La dactylographe devient rapidement l’emblème de cette féminisation massive. De nombreuses "dames dactylographes" travaillent dans des entreprises de commerce ou d’industrie, avant même que la fonction publique ne fasse appel à elles. Venant souvent de la moyenne bourgeoisie, avec un bon niveau d’instruction, ces femmes ont suivi des cours de sténographie et de dactylographie.
Ce métier serait "parfaitement adapté aux femmes" grâce aux compétences acquises en jouant du piano (activité souvent prisée par les femmes cultivées de la classe moyenne) qui favorisent la prise en main d’une machine à écrire. Très vite, dans les publicités, les nouveaux modèles de machines à écrire sont présentés par des femmes.
La présence des femmes vient transformer l’atmosphère des bureaux. Les dames dactylographes sont qualifiées et reconnues comme telles : on les considère souvent comme des collaboratrices.

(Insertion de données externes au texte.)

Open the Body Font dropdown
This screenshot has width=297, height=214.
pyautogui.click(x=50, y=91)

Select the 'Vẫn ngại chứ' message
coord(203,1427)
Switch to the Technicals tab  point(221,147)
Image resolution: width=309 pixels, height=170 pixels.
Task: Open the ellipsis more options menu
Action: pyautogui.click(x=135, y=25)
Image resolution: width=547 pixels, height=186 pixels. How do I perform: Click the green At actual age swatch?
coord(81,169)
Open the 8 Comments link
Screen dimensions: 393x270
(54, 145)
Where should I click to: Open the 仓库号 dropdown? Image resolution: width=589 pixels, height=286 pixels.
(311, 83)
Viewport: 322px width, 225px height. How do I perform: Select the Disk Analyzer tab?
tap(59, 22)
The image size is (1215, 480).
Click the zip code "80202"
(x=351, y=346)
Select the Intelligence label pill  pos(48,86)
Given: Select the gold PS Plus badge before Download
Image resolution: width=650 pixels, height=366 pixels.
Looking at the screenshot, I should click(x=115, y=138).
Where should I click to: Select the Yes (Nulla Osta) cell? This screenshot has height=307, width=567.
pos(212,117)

Dans la fonction publique, leur recrutement suscite des polémiques. Elles font concurrence aux vieux "expéditionnaires" qui leur sont très hostiles : les femmes joueraient de leur charme, là où ces messieurs feraient preuve de travail et de science. Ils s’inquiètent également du risque de "dépopulation", dénoncent la dépravation de ces femmes devenues indépendantes qui refuseraient de fonder un foyer...
Dans les années 1910, la dactylographe devient un sujet à la mode. D’abord vue comme un soutien bienvenu pour la famille avec son salaire d'appoint (bien que modeste), l'image charmante de la jeune dactylographe inspire romanciers et dramaturges. Cette nouvelle représentation la place comme une menace pour les ménages : elle chercherait forcément à épouser son patron... Les évocations dévalorisantes de la dactylographe se multiplient alors.
L’image de la "dactylo midinette" est créée par la presse. Elle incarne une nouvelle féminité : jeune femme moderne, jolie, incorrigible romantique, bien habillée malgré des moyens financiers limités. Le stéréotype de la femme coquette et plus ou moins "écervelée" coexiste cependant avec une figure très morale : celle de la mère de famille méritante qui concilie travail professionnel et domestique.